Forthright and confident, it’s clear that Callaghan’s star is very much in the ascendant. When asked to describe her first full Fringe show, Elephant, Callaghan speaks at a hundred miles an hour. ‘It’s a show about how our worlds are quite small and we just get comfortable and scared to change so we unconsciously give up on our dreams but if we just escaped the comfort zone and broke out of that small world we could achieve a lot more.’ After finally pausing for breath she adds, ‘it sounds quite deep but there are loads of jokes in it as well!’
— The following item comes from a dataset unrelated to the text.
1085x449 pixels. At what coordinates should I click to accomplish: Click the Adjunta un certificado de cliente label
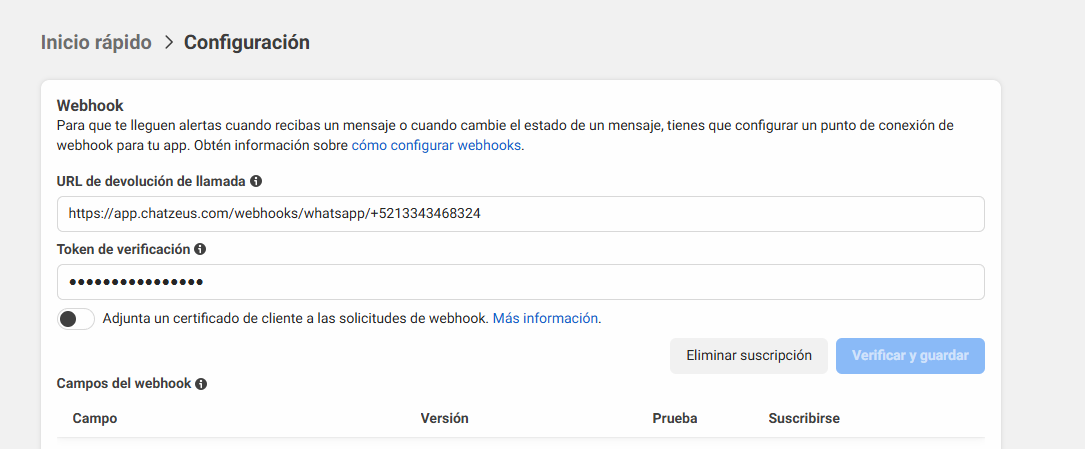pos(295,319)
Callaghan still lives with her mum in a council estate in Uxbridge, west London, and her experiences there form the basis of her material. ‘I certainly feel trapped,’ she says. ‘Everyone in my area is quite small-minded, in a way: they just want the baby, the council house, to have the same job forever. And I know a lot of talented people but they never expand on that: they just settle for the bare minimum.’
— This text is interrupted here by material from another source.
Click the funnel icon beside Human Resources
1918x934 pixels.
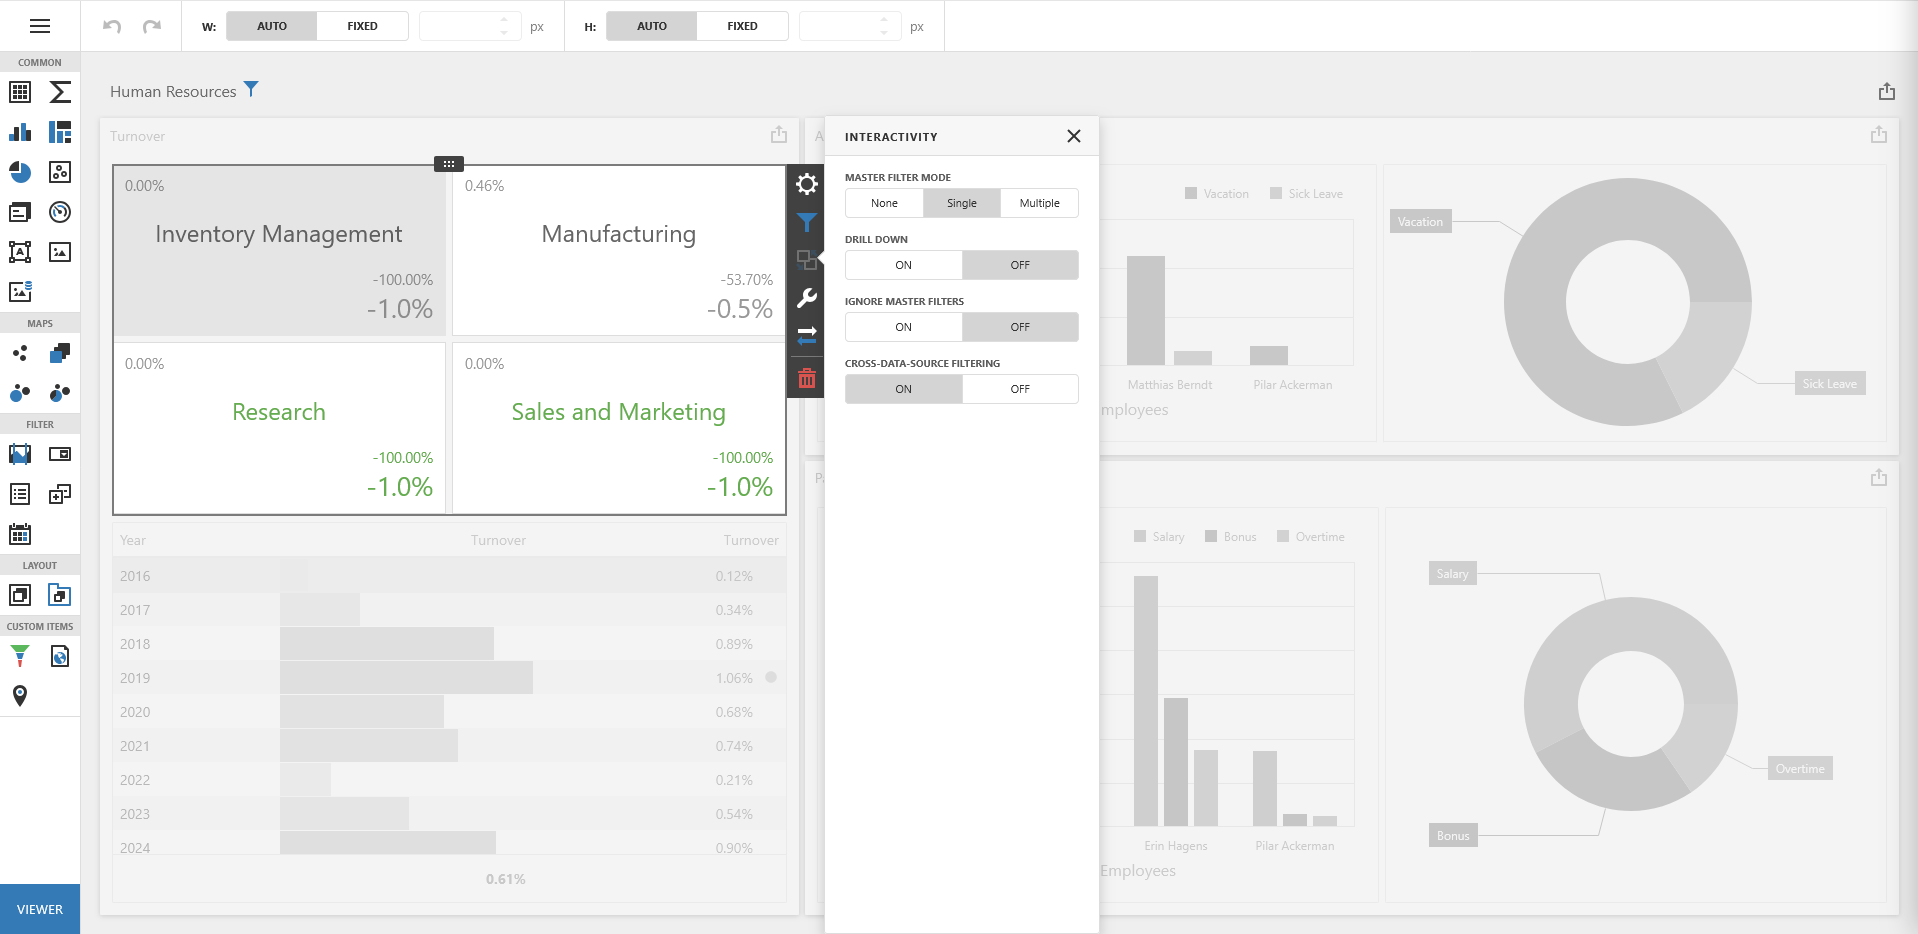[251, 90]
Indeed, so desperate is Callaghan to escape from her home town that she’ll do anything to get out. When she was 18 she ran off to Madrid to teach English. ‘I was really lost,’ she remembers. ‘I’d come out of school and got all the right grades but there was nothing I really wanted to do. I went to college but dropped out. There’s a lot of drug culture around here and I didn’t want to go down that road. I just thought, “fuck it, I’m going”.’
The adventure itself didn’t work out the way Callaghan had envisioned, but it was an experience which had a profound effect on her future. ‘I blagged it on the sheet. I said that I could speak fluent Spanish and I got put with this family out there. I’d done a TEFL certificate but I couldn’t communicate, and it was so hard to not have any friends and family around.’
And so Callaghan set about making the most of her situation. ‘It was really difficult cos I’m quite an outgoing person. I didn’t have anyone to talk to or have a laugh with. It was the first time I’d ever been away from home like that. So I started writing jokes, just stupid little bits and bobs. I thought, “oh, I might give this a go when I get back”.’
When Callaghan returned home she embarked on a six-week course at the Comedy School in Camden. It was while performing her final showcase that she thought she might have what it takes. ‘Everyone was proper laughing so I was like, “ah! This is quite good, innit. This is all right! I’ll give it a go.” And I just started doing it and started learning more. The comedy circuit is quite addictive, I think.’
Success at the Brighton Fringe boosted her confidence enormously. ‘I thought, “I’m on the right track”. People from young to old were enjoying it and relating to me on the basis of, you know, everyone has dreams that don’t quite come to anything, or they’re scared to make that leap. And it’s lovely to be able to connect to an eight-year-old and an 18-year-old,’ she says, somewhat truncating her demographic.
Already a veteran of the Fringe (this is her sixth visit), Callaghan performed her first solo (but not quite full-length) show last year, Don’t Tell Anyone About Sarah Callaghan. ‘It went really well,’ she recalls. ‘I sold out almost every day, I got some good reviews. I learned a lot. When I got back I was like, “right, I’m ready for my hour now”. So I just got started writing straight away and I’ve written a completely new show which I’m really proud of. I think this one is really something special so I’m excited to do it.’
Everything is a learning experience for Callaghan. And she’s well aware of the opportunity ahead of her at the Fringe. ‘I try not to drink too much cos I wanna be focused. I remember the first time I went up there in 2010 and … ’ she trails off in thought. ‘Yeah, I used to drink quite a lot and it wasn’t good. I’m taking it a lot more seriously now.’
Sarah Callaghan: Elephant, Pleasance Courtyard, 556 6550, 8–30 Aug (not 17), 5.50pm, £10–£12 (£8–£10). Previews 5–7 Aug, £6.